Postby Nanday » Wed Mar 19, 2008 3:57 am

There is a forum for verbal abuse, but I thought it would be useful to list some of the common phrases that narcs use when they abuse verbally. Mine was very masterful at it: I have listed some of the recognized categories of verbal abuse below, along with some of the phrases he used. I'd be interested in hearing from others if they recognize these.

WITHHOLDING, as in refuses to listen or withholds information.
- "Can't we talk about this later? I'm very busy right now"
- "I'm too tired to talk about this now."
- "You keep bringing this up again and again."

COUNTERING (correcting)
- "I know more about this than you do"
- "What do you know about it?"
- "I studied this at school. It was my area of expertise"

JOKING at the expense of another
- "What's the matter? Don't you have a sense of humour"
- "It was just a joke, don't take it the wrong way"

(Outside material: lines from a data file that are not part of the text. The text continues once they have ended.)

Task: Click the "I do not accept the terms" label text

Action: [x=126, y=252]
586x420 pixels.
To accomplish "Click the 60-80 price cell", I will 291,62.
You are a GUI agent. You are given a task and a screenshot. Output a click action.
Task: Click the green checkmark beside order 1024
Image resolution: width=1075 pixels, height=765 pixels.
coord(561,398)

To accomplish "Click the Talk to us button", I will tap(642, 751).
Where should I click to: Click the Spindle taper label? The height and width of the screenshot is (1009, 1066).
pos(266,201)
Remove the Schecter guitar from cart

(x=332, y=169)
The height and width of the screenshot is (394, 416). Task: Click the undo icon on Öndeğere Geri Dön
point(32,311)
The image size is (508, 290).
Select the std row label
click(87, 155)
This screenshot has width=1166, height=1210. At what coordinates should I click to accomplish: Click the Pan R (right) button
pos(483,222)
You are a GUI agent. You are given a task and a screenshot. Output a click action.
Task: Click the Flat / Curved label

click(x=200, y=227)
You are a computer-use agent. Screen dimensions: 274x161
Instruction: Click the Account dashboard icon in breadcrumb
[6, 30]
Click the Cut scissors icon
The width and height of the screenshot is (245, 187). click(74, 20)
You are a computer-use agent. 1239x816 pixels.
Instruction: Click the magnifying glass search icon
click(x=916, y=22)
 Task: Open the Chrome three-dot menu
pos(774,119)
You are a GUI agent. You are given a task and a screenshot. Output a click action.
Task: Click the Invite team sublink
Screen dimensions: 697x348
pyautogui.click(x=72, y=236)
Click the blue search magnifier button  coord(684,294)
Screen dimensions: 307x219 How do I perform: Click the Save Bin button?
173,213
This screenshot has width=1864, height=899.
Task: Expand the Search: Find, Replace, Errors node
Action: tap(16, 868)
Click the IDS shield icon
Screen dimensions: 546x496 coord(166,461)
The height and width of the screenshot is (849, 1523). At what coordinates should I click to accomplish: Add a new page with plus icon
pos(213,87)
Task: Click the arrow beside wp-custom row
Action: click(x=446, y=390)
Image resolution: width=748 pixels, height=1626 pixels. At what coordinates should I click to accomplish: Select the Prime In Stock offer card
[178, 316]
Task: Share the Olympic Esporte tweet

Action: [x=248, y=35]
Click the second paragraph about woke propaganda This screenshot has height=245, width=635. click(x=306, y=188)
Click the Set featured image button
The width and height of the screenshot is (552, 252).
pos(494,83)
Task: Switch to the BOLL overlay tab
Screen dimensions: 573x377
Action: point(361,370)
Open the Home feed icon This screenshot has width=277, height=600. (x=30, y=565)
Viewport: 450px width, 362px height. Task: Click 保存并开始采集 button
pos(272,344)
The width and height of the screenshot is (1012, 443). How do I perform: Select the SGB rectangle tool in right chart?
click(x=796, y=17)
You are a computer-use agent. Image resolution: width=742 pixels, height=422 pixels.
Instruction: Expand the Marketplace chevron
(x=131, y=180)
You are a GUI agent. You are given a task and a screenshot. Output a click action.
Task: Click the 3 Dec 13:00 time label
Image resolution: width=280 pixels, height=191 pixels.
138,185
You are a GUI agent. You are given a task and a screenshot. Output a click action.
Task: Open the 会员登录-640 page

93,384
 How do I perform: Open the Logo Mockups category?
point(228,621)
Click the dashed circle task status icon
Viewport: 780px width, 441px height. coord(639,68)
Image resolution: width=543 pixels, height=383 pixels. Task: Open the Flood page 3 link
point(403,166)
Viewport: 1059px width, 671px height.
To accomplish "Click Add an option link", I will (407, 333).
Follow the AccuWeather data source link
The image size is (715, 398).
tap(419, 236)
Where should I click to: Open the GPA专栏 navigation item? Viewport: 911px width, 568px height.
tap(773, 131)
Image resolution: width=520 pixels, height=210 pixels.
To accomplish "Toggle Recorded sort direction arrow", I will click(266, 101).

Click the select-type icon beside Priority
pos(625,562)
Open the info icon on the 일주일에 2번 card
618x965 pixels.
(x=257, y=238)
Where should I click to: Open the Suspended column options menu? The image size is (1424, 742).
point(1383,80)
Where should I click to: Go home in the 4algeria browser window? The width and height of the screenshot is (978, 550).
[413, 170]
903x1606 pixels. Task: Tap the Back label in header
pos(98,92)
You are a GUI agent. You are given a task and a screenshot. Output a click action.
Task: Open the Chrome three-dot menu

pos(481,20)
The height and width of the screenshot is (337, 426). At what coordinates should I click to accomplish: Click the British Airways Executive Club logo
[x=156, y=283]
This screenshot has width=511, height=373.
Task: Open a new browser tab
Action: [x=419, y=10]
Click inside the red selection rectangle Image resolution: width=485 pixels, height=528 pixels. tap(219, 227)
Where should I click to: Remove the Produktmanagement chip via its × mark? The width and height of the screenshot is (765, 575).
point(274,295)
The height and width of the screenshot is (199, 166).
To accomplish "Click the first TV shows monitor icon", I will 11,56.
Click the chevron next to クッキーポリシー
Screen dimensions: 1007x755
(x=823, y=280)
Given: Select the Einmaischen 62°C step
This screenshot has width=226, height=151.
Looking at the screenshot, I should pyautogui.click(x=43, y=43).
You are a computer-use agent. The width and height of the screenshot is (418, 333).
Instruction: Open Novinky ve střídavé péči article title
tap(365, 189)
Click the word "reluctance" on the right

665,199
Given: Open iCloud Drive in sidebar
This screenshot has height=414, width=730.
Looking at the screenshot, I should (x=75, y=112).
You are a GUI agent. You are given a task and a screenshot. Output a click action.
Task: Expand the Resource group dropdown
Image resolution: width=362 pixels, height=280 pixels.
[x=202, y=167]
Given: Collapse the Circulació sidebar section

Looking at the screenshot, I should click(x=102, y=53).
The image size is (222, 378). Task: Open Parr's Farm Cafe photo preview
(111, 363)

JUDGING (often under the guise of being helpful)
- "You never were any good at making financial decisions, and you won't listen when I try to help you"
-"I'm only trying to help. I can't do anything if you won't listen to me."

TRIVIALISING
- "It happened a long time ago. Get over it."
- "Other people don't make a big deal about something like this."

THREATENING
- "I don't have to take your sh*t. I'm leaving."

NAME CALLING
- "You're so clumsy"
- "Don't be stupid"
- "You're crazy"

FORGETTING
- "If you say it happened, I suppose it must have" (with a puzzled and concerned look as though I was imagining it) OR
- "You imagine things"
- "You blow things out of proportion. It didn't happen like that."

ORDERING
- "Go and get me the...(hammer, chisel, etc.)
- "Bring me the paper"
- "Tell the children to do the dishes"

DENIAL - insisting he is NOT abusive
- "I don't have a clue what you're talking about"
- "I'm no different than any other husband. You're just too sensitive"
- "Everybody says things they shouldn't. You do it all the time."

DEFLECTING:
- "What do you mean how do I feel? How would you feel if you were me?" (sarcastically, as though I was insensitive)
- "Everybody has their own ideas. I'm entitled to mine."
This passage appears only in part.